The training doesn’t change much from that of the 2-mile.  The only thing I stress is to spend a good amount of time practicing the jump.  After recovery days, I have my steeplechasers do some drills and stride-outs going over hurdles at the height that the steeple barriers are.  There’s no need to risk an injury in practice jumping over barriers.  The day of the race, during the warm-up, I have them do some strides over the barriers.

Drill #1 – Place the hurdle against a wall or fence and step toward the hurdle, driving your foot upward and placing it just above the hurdle against the wall.  Step back and repeat this about 10 times and then do it again for the opposite leg.

Drill #2 – Move the hurdle away from the wall about a foot or so, and do hip rotations bringing your knee over and around the hurdle (try to bring your knee to your armpit).  After  10 reps of that, switch to the opposite leg and repeat the process.








In terms of practicing the water jump – I never actually have athletes jump in water.  Too many things can go wrong and it’s not worth the risk.  I found that jumping into the sandbox is much safer and just as effective.  To do this, place the steeple barrier at the end of the long jump runway just in front of the sandbox.  Athletes should then run down the runway, jump off the barrier and into the sandpit landing mid-foot.  Something that I want to stress here:   It’s all about speed – You should be accelerating up to the barrier and let your momentum carry you over, not pushing hard off the barrier. 

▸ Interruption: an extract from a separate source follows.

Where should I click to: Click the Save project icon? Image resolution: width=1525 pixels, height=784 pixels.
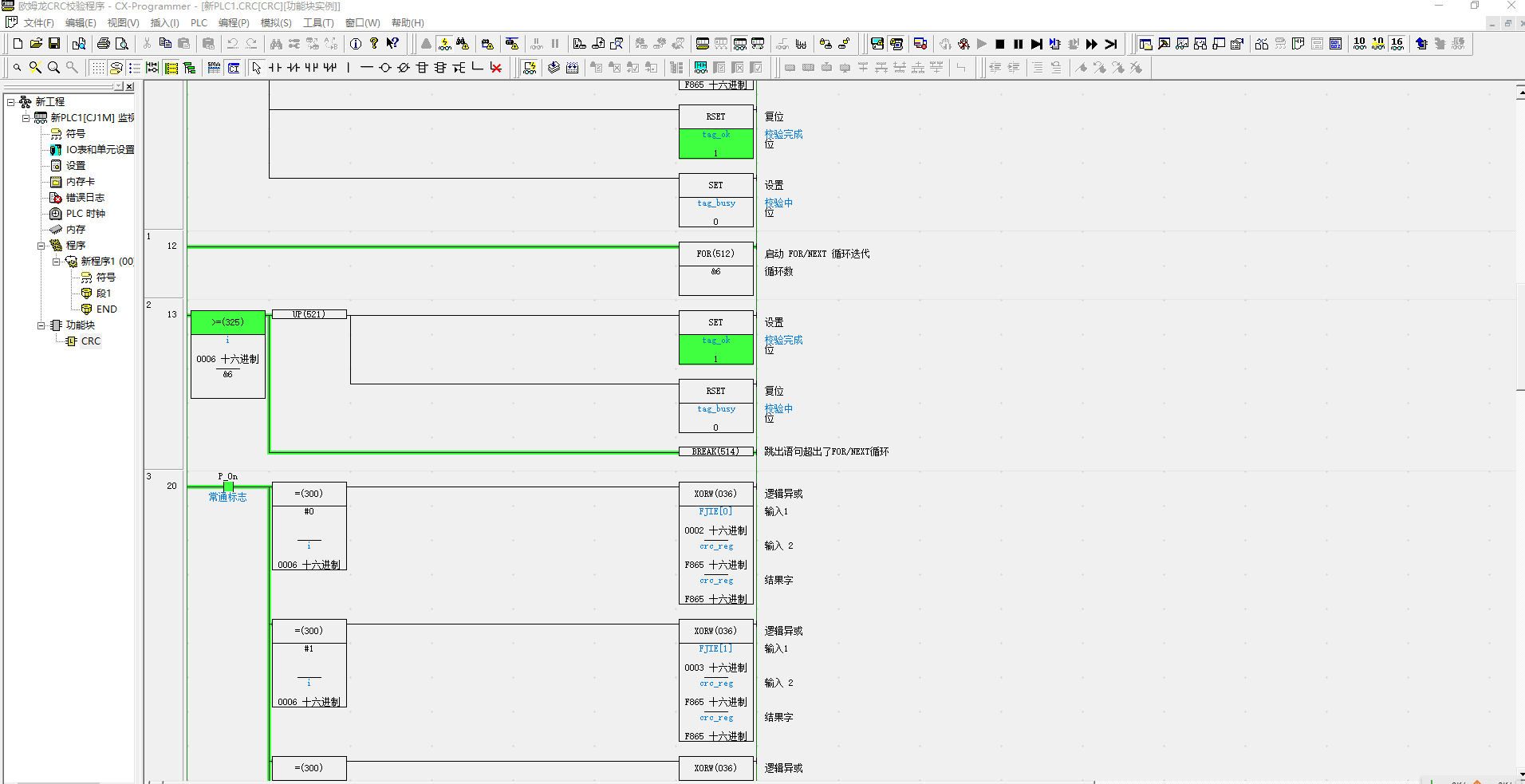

I like to place cones along the runway to serve as check points.  I have my athletes go one at a time – striding down the runway until they reach the first cone (which is 10-15 meters away from the barrier).  They accelerate once they reach that cone.  I place a second cone just less than 2-meters away from the barrier (approximately 1.5-1.8 meters).  I have them jump when they get to that cone.  This is especially useful to new steeplers.  It gives them checkpoints to focus on and helps them learn when to accelerate and when to jump. 

When it comes to workouts, I have them follow the same training plan as the 2-milers except that once a week (max) to once every other week (depending on what point of the season we are in) I add hurdles to their workouts.

Sample Hurdle Workouts for Steeplers: (Hurdles are placed along the track where the barriers are during the race)

8 x 400 (every other interval they will run over hurdles) with a 400-meter jog for recovery in between.


For experienced steeplers,  I will increase the interval distance for some workouts to up to 1200 meters, but I avoid going longer than a mile of hurdles (it’s not necessary).    3 x 1000 with 400-600 meter recovery jog after each or 3 x 1200 with 600-800 meter recovery after each.  Running these intervals going over hurdles, takes a lot out of the athlete so I give them a longer amount of recovery time as opposed to if they were doing this workout without going over the hurdles. 


I do not mix sprinting and hurdles.  For speed work I just throw them in a workout with the half-milers and milers for 200s or 300s.